[ExI] Elon Musk, Emad Mostaque, and other AI leaders sign open letter to 'Pause Giant AI Experiments'

Darin Sunley dsunley at gmail.com
Fri Mar 31 19:38:06 UTC 2023


ChatGPT-4 is not an existential threat to humanity in its current form. No
one who understands anything about the field is saying that it is.

What it is, is a HUGE pile of Bayesian evidence that should shift all of
our priors about 2 bazillion bits in the direction of "Human-level AGIs are
entirely possible, are basically knocking on our door, and their
superintelligent cousins are about 5 minutes behind them."

The Waluigi effect, and related similar observations of recent LLMs
should give us all great concern that we don't have anything like even the
slightest ability to put any kind of deep and rigorous post-hoc external
controls on the behavior of several hundred billion parameters of linear
algebra. We just don't know how to do that. I think OpenAI may have thought
they knew how to do that 6 months ago. They have admitted they were wrong.

So yeah - human level AGIs are basically a few small architectural tweaks
away from being here, and superintelligence is now much more obviously
plausible than it was 6 months ago - there was some hope that training data
would be a bottleneck on capabilities, but GPT4 is massively superior to
GPT3 with roughly the same training data corpus.

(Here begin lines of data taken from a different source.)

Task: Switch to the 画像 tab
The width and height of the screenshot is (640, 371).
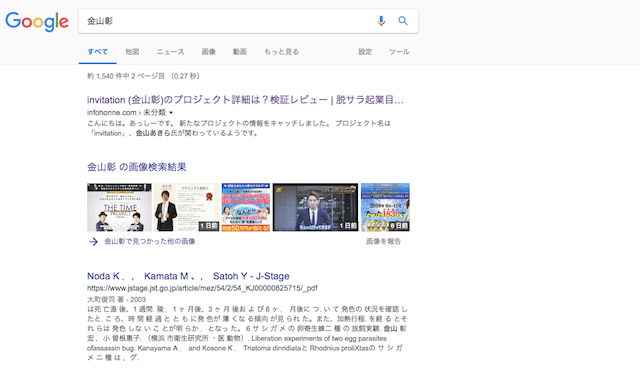Action: click(x=209, y=52)
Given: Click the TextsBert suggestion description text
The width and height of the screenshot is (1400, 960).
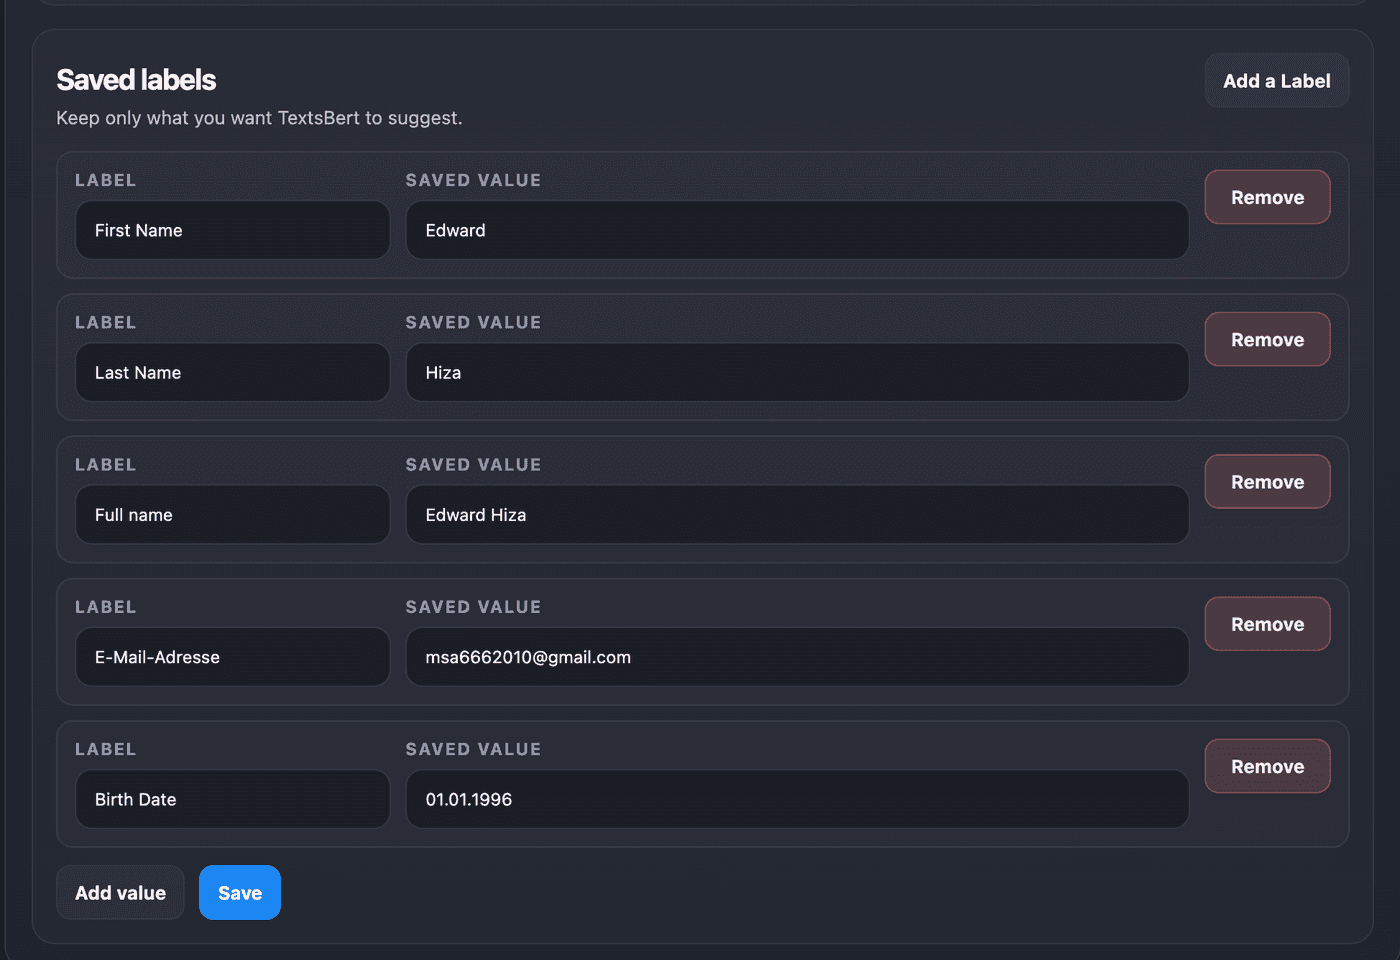Looking at the screenshot, I should point(259,118).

Drexerlian nanotech remains elusive (or at least highly classified) so
there's that at least. But as we've all seen, you can do enough damage with
simple gain-of-function research on virii. You can't eat the planet with
it, but it's still not great.

If I wasn't already pretty confident that we were /already/ under the
absolute control of an omniscient, omnipotent superintelligence
[significant fractions of humanity worked this out a few thousand years
ago, it's only recently that we've allowed ourselves to forget], I'd be
quite concerned.

On Fri, Mar 31, 2023 at 1:26 PM Darin Sunley <dsunley at gmail.com> wrote:

> Eliezer's position is extreme - and his rhetoric regarding nuclear
> exchanges may be an intentionally rhetorically extreme reductio - but it is
> not absurd.
>
> A unaligned superintelligent AGI with access to the internet and the
> capability to develop and use Drexlerian nanotech can trivially
> deconstruct the planet. [Yes, all the way down to and past the extremophile
> bacteria 10 miles down in the planetary crust.] This is a simple and
> obvious truth. This conclusion /is/ vulnerable to attack at its constituent
> points - superintelligence may very well be impossible, unaligned
> superintelligences may be impossible, Drexlerian nanotech may be
> impossible, etc. But Eliezer's position is objectively not false, given
> Eliezer's premises.
>
> As such, the overwhelming number of voices in the resulting twitter
> discourse are just mouth noises - monkeys trying to shame a fellow monkey
> for making a [to them] unjustified grab for social status by "advocating
> violence". They aren't even engaging with the underlying logic. I'm not
> certain if they're capable of doing so.
>
>
> On Fri, Mar 31, 2023 at 1:03 PM Adrian Tymes via extropy-chat <
> extropy-chat at lists.extropy.org> wrote:
>
>> On Fri, Mar 31, 2023 at 2:13 AM Giovanni Santostasi <
>> gsantostasi at gmail.com> wrote:
>>
>>> The AI doomers would say, but this is different from everything else
>>> because.... it is like God.
>>>
>>
>> Indeed, and in so doing they make several errors often associated with
>> religion, for example fallacies akin to Pascal's Wager (see: Roko's
>> Basilisk).
>>
>>
>>> Take Russia, or North Korea. Russia could destroy humanity or do
>>> irreparable damage. Why doesn't it happen? Mutual Destruction is part of
>>> the reason.
>>>
>>
>> To be fair, given what's been revealed in their invasion of Ukraine (and
>> had been suspected for a while), it is possible that Russia does not in
>> fact - and never actually did - have all that many functioning long-range
>> nuclear weapons.  But your point applies to why we've never had to find out
>> for sure yet.
>>
>>
>>> One thing is to warn of the possible dangers, another this relentless
>>> and exaggerated doom sayers cries.
>>>
>>
>> Which, being repeated and exaggerated when the "honest" reports fail to
>> incite the supposedly justified degree of alarm (rather than seriously
>> considering that said justification might in fact be incorrect), get melded
>> into the long history of unfounded apocalypse claims, and dismissed on that
>> basis.  The Year 2000 bug did not wipe out civilization.  Many predicted
>> dates for the Second Coming have come and gone with no apparent effect; new
>> predictions rarely even acknowledge that there have been said prior
>> predictions, let alone give reason why those proved false where this
>> prediction is different.   Likewise for the 2012 Mayan Apocalypse, which
>> was literally just their calendar rolling over (akin to going from
>> 12/31/1999 to 1/1/2000) and may have had the wrong date anyway.